Directives:
- A) Name every creed or confession that the comment thread on Mormons and evangelicals mentions by name.
- B) Using the comment thread on Mormons and evangelicals, answer these:
(i) What reference is given for the quoted account of Joseph Smith being told to join none of the churches?
(ii) What does Bruce in Montana now consider himself?
(iii) According to Elder Bruce D. Porter, which statement of the Nicene Creed would Mormons not agree with?
- C) Write a continuation of the comment thread on Mormons and evangelicals, picking up after its final comment.

Source text:
+ + + + +
I tried to put spaces between my comments and your comments, but for some reason they've all been squished together, even after trying a second time. Oh well.
He would probably say something similar to what he said to Joseph Smith - to not join any of the churches for they are all wrong, and that their creeds are an abomination.
I wasn't going to comment but I'll throw my 2 cents worth in. I tend to agree that the evangelicals don't have anything to offer us. There has been enough restored to keep us busy trying to live up to it without bothering ourselves with the opinions of those people, not matter how well-intentioned. The best that the mainstream Christian world has to offer pales in comparison to the restored gospel. If the Bible were enough, the restoration would not have been necessary.
Ok...maybe 1 1/2 cents worth...
Oh, and I don't think that we should debate despite the temptation. Joseph Smith said, "Avoid contentions and vain disputes with men of corrupt minds, who do not desire to know the truth."
I need to work on that one :)
In the interest of full disclosure, Bruce in Montana is not a member of The Church of Jesus Christ of Latter-day Saints--or a "mainstream" Mormon. He now considers himself a "Mormon Fundamentalist".
Eric (*rolling my eyes*) of course in a post in which Blomberg is giving sound advice to evangelicals in their interaction with Mormons, you bring up a quote I’ve had to explain many a time to offended Christians.
I believe the exact quote is, “I was answered that I must join none of them [the then-current churches], for they were all wrong; and the Personage who addressed me said that all their creeds were an abomination in his sight; that those professors were all corrupt; that: “they draw near to me with their lips, but their hearts are far from me, they teach for doctrines the commandments of men, having a form of godliness, but they deny the power thereof.” (Joseph Smith History 1:19)
In other words, it’s not the churches themselves that were an abomination, but the creeds, which were being taught as the word of God, when clearly only the Bible is. But even on this point, however, I tend to agree with Ray on a recent post: The Creeds and the Trinity. In essence, he says: "I believe strongly that the “creeds” mentioned in the First Vision are not the Apostles Creed, the Nicene Creed and the Athenasian Creed, but rather are the Westminster Confession and other more modern Protestant Creeds. Those were the primary creeds of the religions about which Joseph prayed, and those are the statements that include elements which are anathema to Mormon doctrine."
I actually think Ray is right on. After all, as Elder Bruce D. Porter made clear in this recent interview, the only part of the Nicene Creed that Mormons would not agree with would be the statement that the Father, Son, and Holy Ghost are of "one substance".
The churches of Joseph Smith's day, on the other hand, were just "wrong"--meaning, not the one “exclusive ecclesiastical, authority-bearing agent for our Father in heaven in this dispensation”, as Elder Neal A. Maxwell put it.
+ + + + +
[Dataset rows]
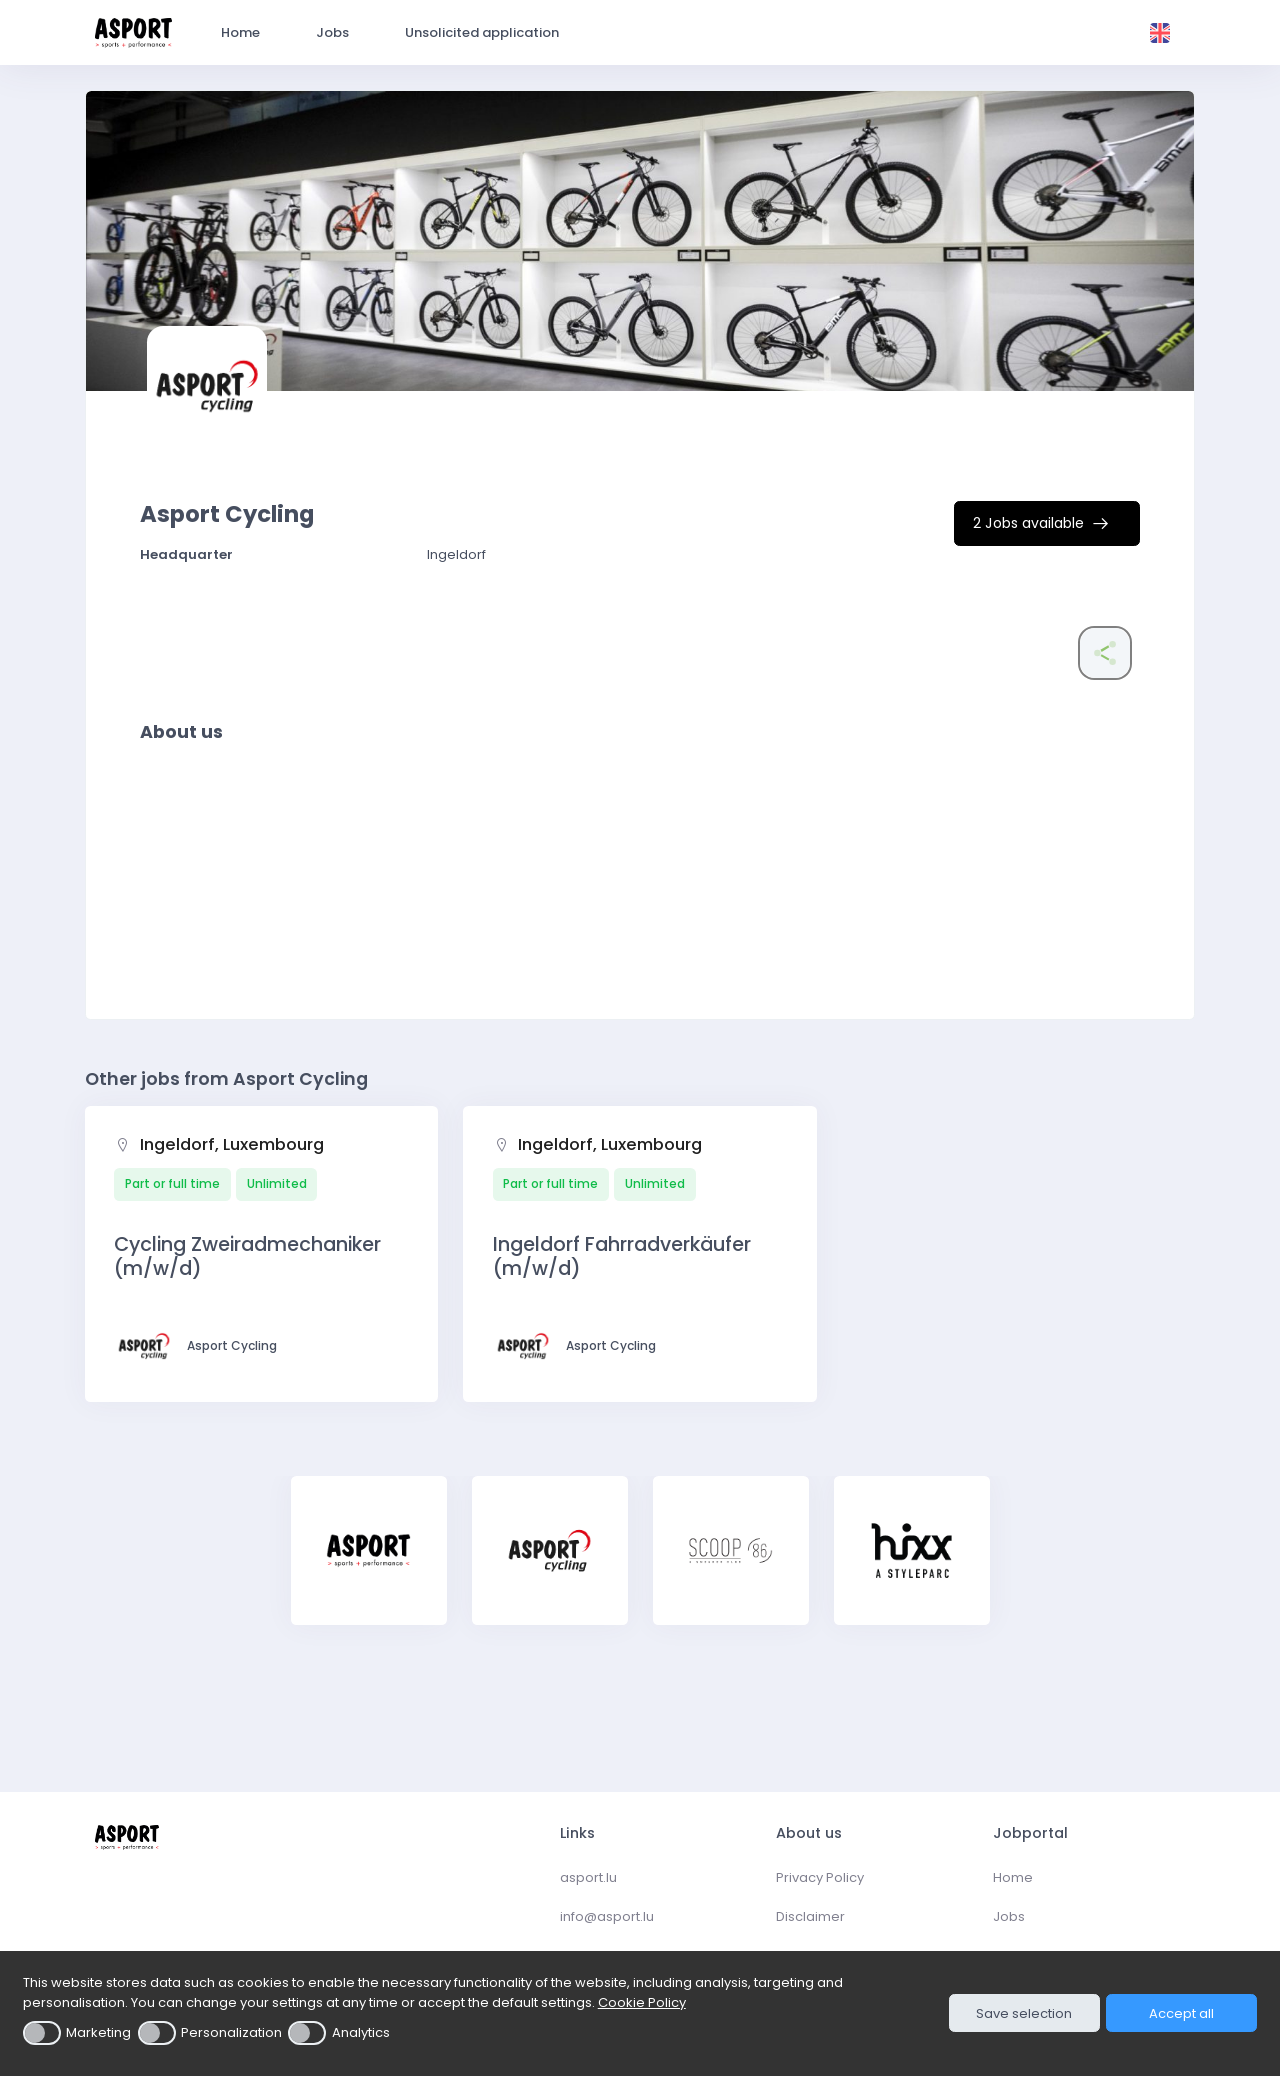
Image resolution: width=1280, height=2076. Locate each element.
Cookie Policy (642, 2002)
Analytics (361, 2032)
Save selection (1024, 2013)
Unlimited (277, 1183)
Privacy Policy (820, 1877)
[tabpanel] (369, 1563)
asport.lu (588, 1877)
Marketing (98, 2032)
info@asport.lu (607, 1916)
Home (1013, 1877)
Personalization (231, 2032)
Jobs (1009, 1916)
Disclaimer (810, 1916)
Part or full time (172, 1183)
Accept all (1181, 2013)
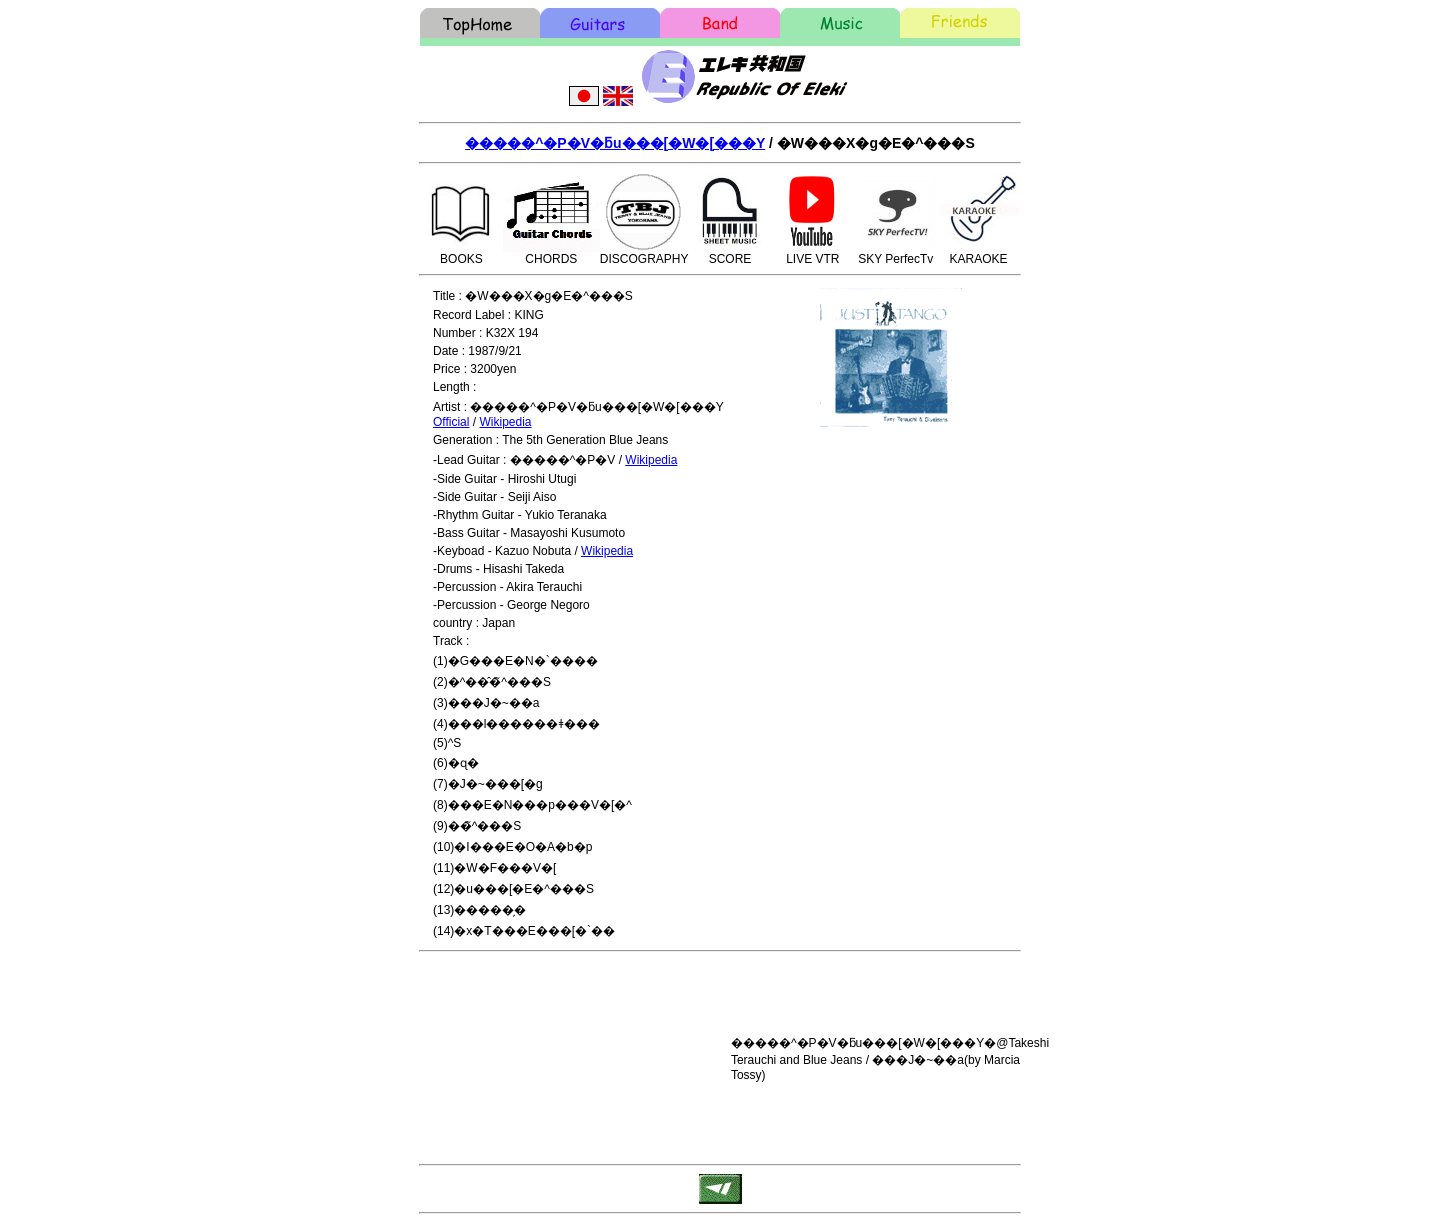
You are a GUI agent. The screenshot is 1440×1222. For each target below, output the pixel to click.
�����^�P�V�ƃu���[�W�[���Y (615, 143)
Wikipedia (505, 422)
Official (451, 422)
+ + + + +
Results:
- A) Apostles Creed, Nicene Creed, Athenasian Creed, Westminster Confession

- B)
(i) Joseph Smith History 1:19
(ii) A "Mormon Fundamentalist"
(iii) The statement that the Father, Son, and Holy Ghost are of "one substance"

- C)
Now, having said that, I don’t believe Mormons should go out and say other churches are all wrong. It’s not that clear-cut, not that black and white to me. My paradigm allows other churches to have much truth–just not a fullness of truth. I readily acknowledge that many churches sprung up, not because of the Great Apostasy, but in spite of, to counteract the Great Apostasy. In other words, I think most Christians are doing the best that they know how.
“God, the Father of us all,” Ezra Taft Benson said, “uses the men of the earth, especially good men, to accomplish his purposes. It has been true in the past, it is true today, it will be true in the future.” Elder Benson then quoted the following from a conference address delivered by Orson F. Whitney in 1928: “Perhaps the Lord needs such men on the outside of His Church to help it along. They are among its auxiliaries, and can do more good for the cause where the Lord has placed them, than anywhere else.
“God is using more than one people for the accomplishment of His great and marvelous work. The Latter-day Saints cannot do it all. It is too vast, too arduous for any one people.” Elder Whitney then pointed out that we have no warfare with other churches. “They are our partners in a certain sense.”
"These people" are Children of God, our brothers and sisters, who are walking through this life with the hope and intent to be like the Savior. They are not different from us. They are not less because they are not members. In some areas, they may have better understanding and application of Christ and the Gospel than we do. I would say that those evangelicals and mainstream Christians who advocate teaching in love demonstrate a much better understanding of Christ's teachings and more humility than those Mormons who claim that they have nothing to offer us and aren't worth our time.
THANK YOU, SilverRain.
CC - I guess you can roll your eyes all you want.
I did not say in my comment that the churches were an abomination, did I? My simplified version was not functionally wrong - I don't believe.
As far as the major creeds go, we would also have a problem with creation ex nihilo language as well. So we would have fundamental disagreements on the nature of God, and on the nature of man. This may not be a long list, but is it fundamental.
Other churches are not only wrong based on a lack of priesthood authority. They are also wrong on many doctrinal issues as well. The nature of God, the plan of salvation, the Godhead, grace and works, salvation and exaltation, preexistence, degrees of glory, modern day revelation, and on and on. Wrong on nearly every fundamental point of doctrine and with no priesthood authority. Wrong.
Sure other churches have some truth, but that is almost always a subset of truth we already have - and not really a lack.
Nobody is saying people of other churches are bad people. Nobody is saying that they will not join the church someday. Nobody is saying they will not be judged based on what they know. Nobody is saying that God does not love them. Nobody is saying we should not love them and be civil.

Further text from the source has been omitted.